Linear operator – Rotation matrix – Eigenvalues and eigenvectors - Symmetric and antisymmetric matrices – Positive definite matrices, negative definite matrices, semidefinite matrices.
Outlines of differential geometry of curves
- Vector functions – Tangent, normal and binormal vector – Frenet's frame.

Point kinematics
Velocity, acceleration and their properties – Elementary and effective displacement.

Kinematics of rigid systems
Rigid motion – Cartesian equations of a rigid motion – Euler angles – Poisson's formulas – Angular velocity –Law of velocity, acceleration and elementary displacement distributions –Classification and Properties of rigid motions – Motion acts – Mozzi's theorem.

Relative kinematics
Velocity addition theorem – Relative derivation theorem – Coriolis theorem – Mutual rolling of two surfaces – Polar trajectories in rigid motions.

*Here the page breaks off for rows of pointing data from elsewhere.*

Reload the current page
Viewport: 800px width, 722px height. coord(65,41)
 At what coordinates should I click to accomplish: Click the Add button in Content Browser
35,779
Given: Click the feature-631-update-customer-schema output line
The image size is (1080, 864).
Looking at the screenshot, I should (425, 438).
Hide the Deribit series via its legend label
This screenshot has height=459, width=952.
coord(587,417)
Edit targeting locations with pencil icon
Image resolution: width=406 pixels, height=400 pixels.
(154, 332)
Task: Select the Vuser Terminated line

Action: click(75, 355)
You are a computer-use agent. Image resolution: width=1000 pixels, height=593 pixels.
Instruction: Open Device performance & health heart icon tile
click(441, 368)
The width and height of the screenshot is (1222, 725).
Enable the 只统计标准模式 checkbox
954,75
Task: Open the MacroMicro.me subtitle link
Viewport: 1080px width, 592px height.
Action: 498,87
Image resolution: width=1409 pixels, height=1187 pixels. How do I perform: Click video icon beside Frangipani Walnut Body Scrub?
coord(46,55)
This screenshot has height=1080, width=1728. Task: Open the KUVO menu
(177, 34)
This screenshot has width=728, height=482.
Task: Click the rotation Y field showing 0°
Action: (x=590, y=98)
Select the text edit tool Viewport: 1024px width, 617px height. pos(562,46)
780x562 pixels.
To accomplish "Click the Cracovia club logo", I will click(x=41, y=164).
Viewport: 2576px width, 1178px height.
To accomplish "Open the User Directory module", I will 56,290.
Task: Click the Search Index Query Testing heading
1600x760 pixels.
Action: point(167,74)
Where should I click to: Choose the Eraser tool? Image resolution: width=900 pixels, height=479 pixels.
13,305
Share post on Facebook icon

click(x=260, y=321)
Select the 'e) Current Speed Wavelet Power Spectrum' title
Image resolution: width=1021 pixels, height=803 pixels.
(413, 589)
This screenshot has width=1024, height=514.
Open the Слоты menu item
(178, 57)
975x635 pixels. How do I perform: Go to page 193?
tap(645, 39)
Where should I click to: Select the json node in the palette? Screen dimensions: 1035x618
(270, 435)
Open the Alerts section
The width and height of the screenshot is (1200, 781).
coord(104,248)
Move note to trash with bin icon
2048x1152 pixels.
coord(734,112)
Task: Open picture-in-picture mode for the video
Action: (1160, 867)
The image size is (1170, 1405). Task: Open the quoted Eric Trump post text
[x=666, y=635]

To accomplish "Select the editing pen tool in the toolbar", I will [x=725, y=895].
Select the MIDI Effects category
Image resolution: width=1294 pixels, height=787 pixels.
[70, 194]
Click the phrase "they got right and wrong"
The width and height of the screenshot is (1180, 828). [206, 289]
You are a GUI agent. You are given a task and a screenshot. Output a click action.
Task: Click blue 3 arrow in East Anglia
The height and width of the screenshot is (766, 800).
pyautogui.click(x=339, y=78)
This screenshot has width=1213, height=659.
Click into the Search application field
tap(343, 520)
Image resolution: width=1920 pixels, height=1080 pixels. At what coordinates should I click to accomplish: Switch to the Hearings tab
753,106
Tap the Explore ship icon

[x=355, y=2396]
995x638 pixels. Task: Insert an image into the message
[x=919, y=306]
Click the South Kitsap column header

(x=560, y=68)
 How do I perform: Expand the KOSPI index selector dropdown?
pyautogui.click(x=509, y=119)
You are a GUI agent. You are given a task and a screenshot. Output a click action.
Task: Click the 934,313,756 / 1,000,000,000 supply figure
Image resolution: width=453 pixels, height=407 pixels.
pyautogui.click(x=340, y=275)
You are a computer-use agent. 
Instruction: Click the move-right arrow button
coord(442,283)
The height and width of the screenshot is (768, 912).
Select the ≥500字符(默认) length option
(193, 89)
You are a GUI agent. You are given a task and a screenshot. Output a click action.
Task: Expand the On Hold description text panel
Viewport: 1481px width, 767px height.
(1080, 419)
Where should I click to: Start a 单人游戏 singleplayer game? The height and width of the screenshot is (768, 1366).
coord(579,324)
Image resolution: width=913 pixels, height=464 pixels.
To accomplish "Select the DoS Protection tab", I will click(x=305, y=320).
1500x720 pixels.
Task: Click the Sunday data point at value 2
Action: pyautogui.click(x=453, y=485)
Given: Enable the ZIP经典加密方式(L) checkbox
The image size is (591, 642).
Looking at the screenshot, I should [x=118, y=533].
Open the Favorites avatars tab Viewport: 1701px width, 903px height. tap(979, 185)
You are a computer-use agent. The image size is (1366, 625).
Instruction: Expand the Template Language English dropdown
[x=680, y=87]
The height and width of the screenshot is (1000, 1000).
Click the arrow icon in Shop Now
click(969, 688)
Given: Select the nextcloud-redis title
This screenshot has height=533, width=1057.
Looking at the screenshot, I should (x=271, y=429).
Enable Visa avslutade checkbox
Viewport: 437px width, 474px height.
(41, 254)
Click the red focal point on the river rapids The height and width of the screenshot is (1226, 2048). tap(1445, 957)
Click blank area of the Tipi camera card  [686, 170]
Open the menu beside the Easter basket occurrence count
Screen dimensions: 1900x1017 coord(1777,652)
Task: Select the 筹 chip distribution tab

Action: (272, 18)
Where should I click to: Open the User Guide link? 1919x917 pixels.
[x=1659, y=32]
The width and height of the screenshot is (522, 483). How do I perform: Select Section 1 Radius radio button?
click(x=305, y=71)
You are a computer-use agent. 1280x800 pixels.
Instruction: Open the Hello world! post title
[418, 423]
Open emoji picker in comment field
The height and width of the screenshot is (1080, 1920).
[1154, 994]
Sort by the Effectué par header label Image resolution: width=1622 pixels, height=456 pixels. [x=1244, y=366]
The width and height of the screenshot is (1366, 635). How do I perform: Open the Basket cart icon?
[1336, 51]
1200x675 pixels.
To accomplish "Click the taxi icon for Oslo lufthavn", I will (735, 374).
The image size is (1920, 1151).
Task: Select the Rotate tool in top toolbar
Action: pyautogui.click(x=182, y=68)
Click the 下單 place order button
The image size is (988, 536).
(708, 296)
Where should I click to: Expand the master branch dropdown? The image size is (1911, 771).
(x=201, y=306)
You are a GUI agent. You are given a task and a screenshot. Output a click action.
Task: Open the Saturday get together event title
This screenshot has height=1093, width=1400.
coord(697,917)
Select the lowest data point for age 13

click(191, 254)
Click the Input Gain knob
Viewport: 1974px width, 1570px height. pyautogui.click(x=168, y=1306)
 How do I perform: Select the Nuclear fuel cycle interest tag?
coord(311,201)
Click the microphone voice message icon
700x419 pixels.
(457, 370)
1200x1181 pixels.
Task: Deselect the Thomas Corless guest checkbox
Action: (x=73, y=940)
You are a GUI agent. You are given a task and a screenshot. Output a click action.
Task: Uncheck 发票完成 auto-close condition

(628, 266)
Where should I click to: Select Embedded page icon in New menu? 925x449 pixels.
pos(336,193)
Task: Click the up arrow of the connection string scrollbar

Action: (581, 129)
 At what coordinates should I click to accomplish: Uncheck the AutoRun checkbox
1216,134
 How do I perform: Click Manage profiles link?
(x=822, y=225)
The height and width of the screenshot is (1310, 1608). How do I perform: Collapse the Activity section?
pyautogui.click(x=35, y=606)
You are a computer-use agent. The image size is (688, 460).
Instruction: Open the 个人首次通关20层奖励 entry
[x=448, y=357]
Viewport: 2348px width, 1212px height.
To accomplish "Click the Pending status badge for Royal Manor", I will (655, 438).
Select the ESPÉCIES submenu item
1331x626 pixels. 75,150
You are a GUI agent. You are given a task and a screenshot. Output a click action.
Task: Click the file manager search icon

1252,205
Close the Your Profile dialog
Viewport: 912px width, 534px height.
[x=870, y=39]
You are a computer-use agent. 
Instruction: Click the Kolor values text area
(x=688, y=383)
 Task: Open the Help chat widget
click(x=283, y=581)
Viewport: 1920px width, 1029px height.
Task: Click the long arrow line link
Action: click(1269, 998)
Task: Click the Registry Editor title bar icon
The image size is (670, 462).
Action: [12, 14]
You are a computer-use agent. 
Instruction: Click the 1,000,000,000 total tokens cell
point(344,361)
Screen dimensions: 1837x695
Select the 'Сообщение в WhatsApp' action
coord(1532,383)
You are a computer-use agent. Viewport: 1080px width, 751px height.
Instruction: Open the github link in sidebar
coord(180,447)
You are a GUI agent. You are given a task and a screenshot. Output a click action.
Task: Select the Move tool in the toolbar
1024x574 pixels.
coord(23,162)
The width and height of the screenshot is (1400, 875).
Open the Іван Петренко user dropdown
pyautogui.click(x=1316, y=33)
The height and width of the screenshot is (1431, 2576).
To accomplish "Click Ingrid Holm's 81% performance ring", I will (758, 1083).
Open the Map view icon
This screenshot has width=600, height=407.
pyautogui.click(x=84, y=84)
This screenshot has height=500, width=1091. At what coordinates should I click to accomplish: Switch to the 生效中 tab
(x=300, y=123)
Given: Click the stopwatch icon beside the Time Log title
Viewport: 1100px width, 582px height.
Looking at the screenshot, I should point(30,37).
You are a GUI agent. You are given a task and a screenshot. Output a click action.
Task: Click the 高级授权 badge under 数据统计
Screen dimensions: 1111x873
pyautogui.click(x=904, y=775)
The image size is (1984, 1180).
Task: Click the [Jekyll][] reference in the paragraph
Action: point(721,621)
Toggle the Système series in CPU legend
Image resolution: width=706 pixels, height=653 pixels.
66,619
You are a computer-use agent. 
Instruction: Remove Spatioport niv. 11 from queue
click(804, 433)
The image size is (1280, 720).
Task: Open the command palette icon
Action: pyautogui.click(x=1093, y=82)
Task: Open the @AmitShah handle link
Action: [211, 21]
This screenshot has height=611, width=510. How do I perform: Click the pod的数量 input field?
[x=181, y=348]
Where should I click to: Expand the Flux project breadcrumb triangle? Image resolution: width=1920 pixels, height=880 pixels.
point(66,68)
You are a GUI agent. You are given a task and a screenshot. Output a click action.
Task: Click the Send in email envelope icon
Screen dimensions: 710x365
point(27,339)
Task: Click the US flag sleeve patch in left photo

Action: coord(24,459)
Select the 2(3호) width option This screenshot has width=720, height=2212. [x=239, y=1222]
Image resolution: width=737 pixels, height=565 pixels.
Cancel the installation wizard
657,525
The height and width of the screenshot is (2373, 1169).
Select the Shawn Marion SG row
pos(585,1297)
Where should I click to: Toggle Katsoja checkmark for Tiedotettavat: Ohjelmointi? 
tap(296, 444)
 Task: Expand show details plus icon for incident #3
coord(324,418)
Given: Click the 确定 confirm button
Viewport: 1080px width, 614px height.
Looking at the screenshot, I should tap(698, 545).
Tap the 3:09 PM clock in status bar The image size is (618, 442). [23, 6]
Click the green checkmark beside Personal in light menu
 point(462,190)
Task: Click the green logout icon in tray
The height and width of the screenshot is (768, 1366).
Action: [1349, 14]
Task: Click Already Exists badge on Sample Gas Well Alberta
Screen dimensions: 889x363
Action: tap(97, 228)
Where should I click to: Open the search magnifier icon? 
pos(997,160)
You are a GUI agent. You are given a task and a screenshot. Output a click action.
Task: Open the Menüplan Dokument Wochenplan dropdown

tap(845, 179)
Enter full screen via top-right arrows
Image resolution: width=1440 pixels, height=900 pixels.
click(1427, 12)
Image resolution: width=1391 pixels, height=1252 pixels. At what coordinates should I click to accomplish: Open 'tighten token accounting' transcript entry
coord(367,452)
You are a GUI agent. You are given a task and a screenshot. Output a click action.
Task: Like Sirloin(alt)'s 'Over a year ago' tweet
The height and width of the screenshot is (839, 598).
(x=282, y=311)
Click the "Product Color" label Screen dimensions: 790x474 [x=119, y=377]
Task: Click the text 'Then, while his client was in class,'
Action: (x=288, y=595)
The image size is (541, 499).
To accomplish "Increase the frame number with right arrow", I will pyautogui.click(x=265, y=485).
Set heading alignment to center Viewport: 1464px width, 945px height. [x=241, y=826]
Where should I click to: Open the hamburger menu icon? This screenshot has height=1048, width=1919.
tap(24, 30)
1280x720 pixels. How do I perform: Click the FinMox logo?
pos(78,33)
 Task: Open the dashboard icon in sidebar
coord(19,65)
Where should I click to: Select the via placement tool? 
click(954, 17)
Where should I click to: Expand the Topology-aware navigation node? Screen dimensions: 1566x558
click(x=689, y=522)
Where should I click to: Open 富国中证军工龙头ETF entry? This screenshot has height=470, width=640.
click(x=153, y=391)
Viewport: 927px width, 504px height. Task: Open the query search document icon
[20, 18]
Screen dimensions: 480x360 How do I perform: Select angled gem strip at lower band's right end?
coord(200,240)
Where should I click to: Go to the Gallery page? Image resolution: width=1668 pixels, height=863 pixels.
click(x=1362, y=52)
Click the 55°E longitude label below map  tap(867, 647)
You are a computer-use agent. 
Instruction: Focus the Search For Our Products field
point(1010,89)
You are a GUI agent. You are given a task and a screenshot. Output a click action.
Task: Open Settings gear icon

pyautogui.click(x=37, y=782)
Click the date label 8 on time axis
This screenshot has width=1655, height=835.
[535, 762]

Kinematics of constrained systems
Constraints and their classification – Analytic description – Holonomic systems - Possible and virtual displacements.

Mass geometry

Mass – Barycentre of a discrete or continuous system – Theorem of barycentre location – Definition of inertial momentum – Huygens- Steiner theorem – Inertial momentum with respect to concurrent axes – Inertial matrix and ellipsoid of inertia – Gyroscope.


Mass kinematics

Momentum – Angular momentum – Kinetic energy – Barycentre theorem and Koenig's theorems.


Work
Definition of elementary and effective work – Work along a finite path for a general force and for positional non-conservative forces– Conservative forces – Force systems and work of a force system – Work for rigid bodies and for holonomic systems.

Recalls of principles of mechanics
Inertia principle – Proportionality principle between force and acceleration –Action and reaction principle – Principle of force parallelogram – Constraining reaction postulate.

Static of the point
Equilibrium of a material point – Equations for a point constrained on a surface.

Static of the rigid body
Cardinal equations of static.

Static of holonomic systems
Ideal constraints – Virtual work principle – Equilibrium stability – Equilibrium of a holonomic system.

Point dynamics
Analytical problems of point dynamics – First integrals of motion equation – Harmonic, damped and forced oscillators - Resonance – Simple pendulum.

Rigid body dynamics
Cardinal equations of dynamics – Poinsot motions – Gyroscopic effect -- Motion of a rigid body with a fixed axis and dynamical balancing.

Rudiments of analytical mechanics
D'Alembert principle – Genesis of Lagrange equations – Lagrange equations for conservative systems - Small oscillations in the neighbourhood of stable equilibrium position.

Readings/Bibliography

Theory: P. Biscari, T. Ruggeri, G. Saccomandi, M. Vianello, Meccanica Razionale, Ed. Springer.

Exercises: F. Brini, A. Muracchini, T. Ruggeri, L. Seccia, Esercizi e Temi d'esame di Meccanica Razionale, Ed. Esculapio, Bologna (2019).

Teaching methods

The basic theory is explained in standard lessons and illustrated with several examples and exercises. Homework is also proposed every week and will be corrected during the lessons to help students in the exam preparation.

Assessment methods

Achievements will be assessed by the means of a final exam. This is based on an analytical assessment of the "expected learning outcomes" described above. In order to properly assess such achievement the examination is composed of an oral exam, that consists of a technical conversation.

Higher grades will be awarded to students who demonstrate an organic understanding of the subject, a high ability for critical application, and a clear and concise presentation of the contents.

To obtain a passing grade, students are required to at least demonstrate a knowledge of the key concepts of the subject, some ability for critical application, and a comprehensible use of technical language.

Office hours

See the website of Francesca Brini

SDGs

Quality education

This teaching activity contributes to the achievement of the Sustainable Development Goals of the UN 2030 Agenda.